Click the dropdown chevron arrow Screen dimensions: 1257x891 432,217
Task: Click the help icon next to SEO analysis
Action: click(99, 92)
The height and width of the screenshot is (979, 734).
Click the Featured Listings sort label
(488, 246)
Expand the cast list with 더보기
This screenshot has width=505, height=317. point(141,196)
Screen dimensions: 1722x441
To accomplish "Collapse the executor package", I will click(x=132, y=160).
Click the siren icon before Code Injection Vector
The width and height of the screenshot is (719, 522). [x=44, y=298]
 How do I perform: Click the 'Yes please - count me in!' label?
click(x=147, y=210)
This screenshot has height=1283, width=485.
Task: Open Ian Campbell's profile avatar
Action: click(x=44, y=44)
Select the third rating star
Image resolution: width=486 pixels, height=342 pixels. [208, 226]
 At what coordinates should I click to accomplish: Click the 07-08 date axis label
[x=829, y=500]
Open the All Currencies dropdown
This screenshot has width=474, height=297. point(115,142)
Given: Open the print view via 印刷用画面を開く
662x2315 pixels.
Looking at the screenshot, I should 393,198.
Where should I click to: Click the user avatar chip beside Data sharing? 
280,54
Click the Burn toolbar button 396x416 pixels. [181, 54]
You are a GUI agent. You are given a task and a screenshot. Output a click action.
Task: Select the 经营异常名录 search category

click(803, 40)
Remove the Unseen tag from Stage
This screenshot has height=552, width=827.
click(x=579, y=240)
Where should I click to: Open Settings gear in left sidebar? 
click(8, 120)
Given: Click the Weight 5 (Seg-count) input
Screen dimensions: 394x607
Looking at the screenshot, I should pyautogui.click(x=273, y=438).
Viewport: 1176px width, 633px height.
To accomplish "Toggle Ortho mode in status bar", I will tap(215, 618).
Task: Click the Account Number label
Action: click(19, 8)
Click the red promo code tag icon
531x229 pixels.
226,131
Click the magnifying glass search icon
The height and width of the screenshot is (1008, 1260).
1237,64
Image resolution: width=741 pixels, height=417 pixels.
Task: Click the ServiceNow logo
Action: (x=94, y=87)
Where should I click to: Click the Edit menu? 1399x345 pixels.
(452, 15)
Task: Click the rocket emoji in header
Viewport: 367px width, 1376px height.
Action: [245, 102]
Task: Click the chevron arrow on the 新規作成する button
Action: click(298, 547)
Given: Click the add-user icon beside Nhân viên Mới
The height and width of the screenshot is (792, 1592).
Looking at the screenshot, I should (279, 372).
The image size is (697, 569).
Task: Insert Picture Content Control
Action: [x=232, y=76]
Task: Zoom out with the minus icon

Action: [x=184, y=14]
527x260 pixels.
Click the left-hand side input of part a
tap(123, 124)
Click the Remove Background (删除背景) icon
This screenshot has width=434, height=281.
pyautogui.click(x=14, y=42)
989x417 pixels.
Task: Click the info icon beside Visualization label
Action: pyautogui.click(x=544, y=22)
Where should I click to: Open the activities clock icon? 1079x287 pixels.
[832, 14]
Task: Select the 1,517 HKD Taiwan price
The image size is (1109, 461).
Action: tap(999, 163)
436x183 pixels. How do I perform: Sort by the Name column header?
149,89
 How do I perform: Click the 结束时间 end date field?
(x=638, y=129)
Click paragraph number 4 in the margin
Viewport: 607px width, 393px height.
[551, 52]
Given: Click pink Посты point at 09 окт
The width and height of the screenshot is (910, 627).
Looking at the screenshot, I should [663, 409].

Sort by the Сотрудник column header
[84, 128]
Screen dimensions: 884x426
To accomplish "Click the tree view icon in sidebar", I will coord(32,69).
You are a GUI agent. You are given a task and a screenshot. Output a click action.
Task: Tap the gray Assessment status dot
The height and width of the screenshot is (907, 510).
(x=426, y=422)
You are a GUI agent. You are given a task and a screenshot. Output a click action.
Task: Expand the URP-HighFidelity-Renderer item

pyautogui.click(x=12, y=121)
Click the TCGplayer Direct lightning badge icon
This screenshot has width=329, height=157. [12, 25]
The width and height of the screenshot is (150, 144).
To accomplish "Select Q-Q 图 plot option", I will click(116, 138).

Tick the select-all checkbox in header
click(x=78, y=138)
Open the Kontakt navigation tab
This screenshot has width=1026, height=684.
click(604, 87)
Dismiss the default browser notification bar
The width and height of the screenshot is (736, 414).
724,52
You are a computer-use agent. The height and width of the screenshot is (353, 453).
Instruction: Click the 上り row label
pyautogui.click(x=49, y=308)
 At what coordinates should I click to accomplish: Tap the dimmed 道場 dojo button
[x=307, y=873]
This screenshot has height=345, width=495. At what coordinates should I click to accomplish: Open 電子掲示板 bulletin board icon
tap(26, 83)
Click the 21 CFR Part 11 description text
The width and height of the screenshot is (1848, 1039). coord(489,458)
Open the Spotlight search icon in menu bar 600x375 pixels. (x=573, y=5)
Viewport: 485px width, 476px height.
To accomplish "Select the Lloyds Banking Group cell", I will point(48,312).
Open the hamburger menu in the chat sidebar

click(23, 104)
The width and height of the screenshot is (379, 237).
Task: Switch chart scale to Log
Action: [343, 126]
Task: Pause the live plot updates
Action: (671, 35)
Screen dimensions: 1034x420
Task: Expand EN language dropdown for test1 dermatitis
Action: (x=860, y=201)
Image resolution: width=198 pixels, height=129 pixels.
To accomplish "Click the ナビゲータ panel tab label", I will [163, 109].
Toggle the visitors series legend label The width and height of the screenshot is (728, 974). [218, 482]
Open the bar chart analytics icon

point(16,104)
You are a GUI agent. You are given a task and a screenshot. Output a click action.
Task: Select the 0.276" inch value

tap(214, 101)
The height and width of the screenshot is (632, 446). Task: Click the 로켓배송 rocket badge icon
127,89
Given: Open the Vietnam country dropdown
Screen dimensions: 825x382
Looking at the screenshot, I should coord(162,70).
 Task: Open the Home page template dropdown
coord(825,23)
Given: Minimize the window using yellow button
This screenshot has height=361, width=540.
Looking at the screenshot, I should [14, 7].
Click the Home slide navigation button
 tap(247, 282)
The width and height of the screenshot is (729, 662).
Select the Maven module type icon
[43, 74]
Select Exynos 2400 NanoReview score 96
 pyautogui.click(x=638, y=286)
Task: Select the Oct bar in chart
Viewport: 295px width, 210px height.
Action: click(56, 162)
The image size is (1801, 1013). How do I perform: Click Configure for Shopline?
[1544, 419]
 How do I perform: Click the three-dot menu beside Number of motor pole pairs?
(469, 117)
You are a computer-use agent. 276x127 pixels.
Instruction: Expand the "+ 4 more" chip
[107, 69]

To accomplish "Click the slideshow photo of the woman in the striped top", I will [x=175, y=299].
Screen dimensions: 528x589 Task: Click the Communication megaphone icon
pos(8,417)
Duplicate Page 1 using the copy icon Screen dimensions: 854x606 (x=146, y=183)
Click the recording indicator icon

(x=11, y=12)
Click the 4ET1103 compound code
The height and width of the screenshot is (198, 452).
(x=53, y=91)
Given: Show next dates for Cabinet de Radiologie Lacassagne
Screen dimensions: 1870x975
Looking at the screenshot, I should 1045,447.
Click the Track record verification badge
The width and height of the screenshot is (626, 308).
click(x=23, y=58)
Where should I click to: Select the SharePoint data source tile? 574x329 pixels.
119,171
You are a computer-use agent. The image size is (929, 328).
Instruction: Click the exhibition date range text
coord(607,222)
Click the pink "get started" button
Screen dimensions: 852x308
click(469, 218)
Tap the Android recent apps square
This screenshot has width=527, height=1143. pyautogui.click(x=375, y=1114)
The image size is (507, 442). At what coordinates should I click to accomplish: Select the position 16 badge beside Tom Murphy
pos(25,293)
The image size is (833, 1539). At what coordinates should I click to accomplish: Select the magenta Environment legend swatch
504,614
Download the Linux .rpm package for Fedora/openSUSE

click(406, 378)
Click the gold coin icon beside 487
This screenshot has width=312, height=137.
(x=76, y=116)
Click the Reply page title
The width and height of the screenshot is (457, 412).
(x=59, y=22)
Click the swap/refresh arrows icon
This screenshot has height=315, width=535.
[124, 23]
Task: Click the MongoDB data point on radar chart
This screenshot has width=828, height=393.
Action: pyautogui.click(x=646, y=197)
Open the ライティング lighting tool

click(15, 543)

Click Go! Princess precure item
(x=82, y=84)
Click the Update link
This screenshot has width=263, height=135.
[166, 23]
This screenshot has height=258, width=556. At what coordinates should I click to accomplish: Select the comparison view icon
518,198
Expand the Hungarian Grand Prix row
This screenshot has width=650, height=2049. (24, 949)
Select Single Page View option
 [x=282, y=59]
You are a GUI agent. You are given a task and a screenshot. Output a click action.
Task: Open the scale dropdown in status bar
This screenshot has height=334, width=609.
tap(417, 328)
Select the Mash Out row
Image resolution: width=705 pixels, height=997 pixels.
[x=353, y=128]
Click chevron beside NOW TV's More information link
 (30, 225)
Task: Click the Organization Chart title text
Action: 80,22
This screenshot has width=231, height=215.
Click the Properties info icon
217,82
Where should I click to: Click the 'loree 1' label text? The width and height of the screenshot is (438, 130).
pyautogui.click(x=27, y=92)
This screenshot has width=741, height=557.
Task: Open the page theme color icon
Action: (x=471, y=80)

-=-=-=-=-

TASK DIRECTIONS - Lines from the one containing "Click the Properties info icon" through the final line of the material should be set down exactly, and no other lines.

EXERCISE OUTPUT -
Click the Properties info icon
217,82
Where should I click to: Click the 'loree 1' label text? The width and height of the screenshot is (438, 130).
pyautogui.click(x=27, y=92)
This screenshot has width=741, height=557.
Task: Open the page theme color icon
Action: (x=471, y=80)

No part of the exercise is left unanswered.